Native Americans at the time of European arrival in North America had inhabited the land in the Michigan area for hundreds (if not thousands) of years, and had often buried their dead with mounds of dirt piled on top, which resulted in the earthen mounds found in the Detroit area. These mounds were curiosities to the European settlers: McKenny was especially excited at being promised a large human skull by General Cass, a local military leader, which had been found previously. The federal government would eventually form a treaty with many of the local tribes in the area around Fort Detroit that granted them land and protection and prevented anyone from disturbing these mounds, in exchange for Native American assistance with the fur-trapping business. Those tribes then began to bury their dead in the land given to them, but the mounds where previous generations had laid their dead to rest still existed outside of their alloted property. The mounds discovered by McKenney and Cass were probably already more than centuries old, and were surely once very important to the original inhabitants of the land.

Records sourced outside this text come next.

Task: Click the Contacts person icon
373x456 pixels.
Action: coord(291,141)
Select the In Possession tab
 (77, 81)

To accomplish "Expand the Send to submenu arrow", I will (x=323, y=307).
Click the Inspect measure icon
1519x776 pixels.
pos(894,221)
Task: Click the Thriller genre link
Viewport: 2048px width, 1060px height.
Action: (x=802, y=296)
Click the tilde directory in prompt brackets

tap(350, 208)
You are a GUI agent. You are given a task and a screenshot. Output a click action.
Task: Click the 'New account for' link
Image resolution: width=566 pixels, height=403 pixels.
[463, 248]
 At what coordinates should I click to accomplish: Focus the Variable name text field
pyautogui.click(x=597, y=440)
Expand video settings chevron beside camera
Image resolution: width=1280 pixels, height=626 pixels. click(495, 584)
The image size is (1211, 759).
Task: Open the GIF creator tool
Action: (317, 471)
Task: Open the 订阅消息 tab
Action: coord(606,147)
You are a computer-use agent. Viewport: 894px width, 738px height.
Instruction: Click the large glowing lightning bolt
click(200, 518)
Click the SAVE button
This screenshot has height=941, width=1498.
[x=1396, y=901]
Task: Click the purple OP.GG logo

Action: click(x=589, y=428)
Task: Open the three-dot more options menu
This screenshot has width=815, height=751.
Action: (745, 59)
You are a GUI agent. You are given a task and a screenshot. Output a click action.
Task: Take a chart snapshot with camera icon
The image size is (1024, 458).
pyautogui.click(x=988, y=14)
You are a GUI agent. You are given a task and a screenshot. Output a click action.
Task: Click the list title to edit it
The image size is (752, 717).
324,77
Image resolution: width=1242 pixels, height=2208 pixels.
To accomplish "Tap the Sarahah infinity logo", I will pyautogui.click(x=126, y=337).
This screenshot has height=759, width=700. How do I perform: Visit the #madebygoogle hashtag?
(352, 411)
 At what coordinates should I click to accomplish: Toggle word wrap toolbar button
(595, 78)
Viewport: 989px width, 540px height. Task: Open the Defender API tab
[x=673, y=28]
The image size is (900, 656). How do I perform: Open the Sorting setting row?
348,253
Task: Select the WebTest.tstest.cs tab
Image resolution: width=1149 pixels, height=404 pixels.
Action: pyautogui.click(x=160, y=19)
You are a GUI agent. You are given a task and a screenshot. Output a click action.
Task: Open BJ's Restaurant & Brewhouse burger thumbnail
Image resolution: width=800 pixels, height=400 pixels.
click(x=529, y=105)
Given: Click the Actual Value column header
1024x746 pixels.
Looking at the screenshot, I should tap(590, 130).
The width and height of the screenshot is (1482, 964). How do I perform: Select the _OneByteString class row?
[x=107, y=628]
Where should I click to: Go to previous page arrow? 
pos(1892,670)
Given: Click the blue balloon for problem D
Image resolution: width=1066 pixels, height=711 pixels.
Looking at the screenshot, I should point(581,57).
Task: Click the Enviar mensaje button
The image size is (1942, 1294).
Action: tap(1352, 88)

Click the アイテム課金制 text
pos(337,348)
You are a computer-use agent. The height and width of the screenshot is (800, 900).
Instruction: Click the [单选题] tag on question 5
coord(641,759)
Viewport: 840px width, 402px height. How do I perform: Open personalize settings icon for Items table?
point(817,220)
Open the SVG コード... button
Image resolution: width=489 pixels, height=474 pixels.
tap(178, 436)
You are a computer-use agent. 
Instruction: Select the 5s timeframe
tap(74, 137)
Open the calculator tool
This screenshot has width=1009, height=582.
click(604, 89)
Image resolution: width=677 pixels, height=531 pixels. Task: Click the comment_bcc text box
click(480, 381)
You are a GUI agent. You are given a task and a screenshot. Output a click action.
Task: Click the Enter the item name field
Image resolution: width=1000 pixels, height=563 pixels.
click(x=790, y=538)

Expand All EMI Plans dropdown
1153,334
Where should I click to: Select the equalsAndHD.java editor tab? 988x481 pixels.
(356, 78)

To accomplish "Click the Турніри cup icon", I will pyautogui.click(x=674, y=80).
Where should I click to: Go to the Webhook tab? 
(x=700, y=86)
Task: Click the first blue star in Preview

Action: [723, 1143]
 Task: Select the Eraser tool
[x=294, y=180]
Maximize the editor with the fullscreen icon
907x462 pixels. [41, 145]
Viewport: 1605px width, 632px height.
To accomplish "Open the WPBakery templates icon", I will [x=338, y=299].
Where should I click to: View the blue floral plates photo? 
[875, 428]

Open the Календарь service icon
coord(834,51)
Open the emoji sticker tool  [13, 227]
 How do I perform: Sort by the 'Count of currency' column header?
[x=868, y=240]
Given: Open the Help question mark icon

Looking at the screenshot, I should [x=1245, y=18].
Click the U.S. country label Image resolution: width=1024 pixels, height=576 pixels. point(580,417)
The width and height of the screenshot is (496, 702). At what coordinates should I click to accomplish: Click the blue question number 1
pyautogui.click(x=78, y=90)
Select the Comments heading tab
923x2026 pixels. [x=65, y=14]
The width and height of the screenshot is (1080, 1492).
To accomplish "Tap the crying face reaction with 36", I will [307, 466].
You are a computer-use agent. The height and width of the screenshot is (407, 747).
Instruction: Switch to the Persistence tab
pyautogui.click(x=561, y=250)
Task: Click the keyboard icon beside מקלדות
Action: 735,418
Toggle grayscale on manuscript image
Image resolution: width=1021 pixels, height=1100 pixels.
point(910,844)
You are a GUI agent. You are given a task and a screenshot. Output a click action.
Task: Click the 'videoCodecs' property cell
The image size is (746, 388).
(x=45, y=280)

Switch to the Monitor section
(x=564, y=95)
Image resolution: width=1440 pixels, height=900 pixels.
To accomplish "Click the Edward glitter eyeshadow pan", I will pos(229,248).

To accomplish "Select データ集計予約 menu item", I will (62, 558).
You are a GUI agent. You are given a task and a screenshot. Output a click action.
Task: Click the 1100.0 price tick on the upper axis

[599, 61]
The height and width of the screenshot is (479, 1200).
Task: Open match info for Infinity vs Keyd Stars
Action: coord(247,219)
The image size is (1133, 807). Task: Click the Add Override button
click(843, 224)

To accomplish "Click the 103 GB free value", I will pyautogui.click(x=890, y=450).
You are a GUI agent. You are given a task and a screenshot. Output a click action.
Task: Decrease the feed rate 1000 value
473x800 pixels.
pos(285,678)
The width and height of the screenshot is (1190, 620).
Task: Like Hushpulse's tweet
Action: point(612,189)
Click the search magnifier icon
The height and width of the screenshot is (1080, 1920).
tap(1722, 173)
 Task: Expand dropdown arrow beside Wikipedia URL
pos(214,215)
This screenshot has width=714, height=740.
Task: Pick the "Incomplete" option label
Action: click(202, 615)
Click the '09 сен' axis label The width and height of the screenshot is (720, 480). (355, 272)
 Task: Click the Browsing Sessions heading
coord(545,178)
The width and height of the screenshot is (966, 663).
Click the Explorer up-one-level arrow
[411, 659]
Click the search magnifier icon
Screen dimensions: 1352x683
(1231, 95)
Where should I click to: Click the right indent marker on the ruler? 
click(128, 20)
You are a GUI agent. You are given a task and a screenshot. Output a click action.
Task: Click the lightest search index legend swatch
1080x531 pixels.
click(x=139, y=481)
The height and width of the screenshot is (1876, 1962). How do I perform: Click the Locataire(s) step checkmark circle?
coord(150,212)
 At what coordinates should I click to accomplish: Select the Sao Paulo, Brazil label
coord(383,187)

The large skull never reached McKenney's hands. It turned out that Cass could not actually come up with the skull that he claimed to have found, which he claimed was much larger than any "normal" human being's, suggesting that a tribe of giant natives once inhabited the Detroit area). However, the discovery of the three mounds (mostly weathered at this point) provided valuable proof of the Native American habitation of the area in the centuries before European settlement, and also suggested information about Native American customs with regards to burying their dead in multiple layers in the earth. McKenney described the significance of the bones being uncovered, and how they were worth much more by being uncovered and studied than remaining buried, an opinion that remains a major point of contention between scientists and Native people today.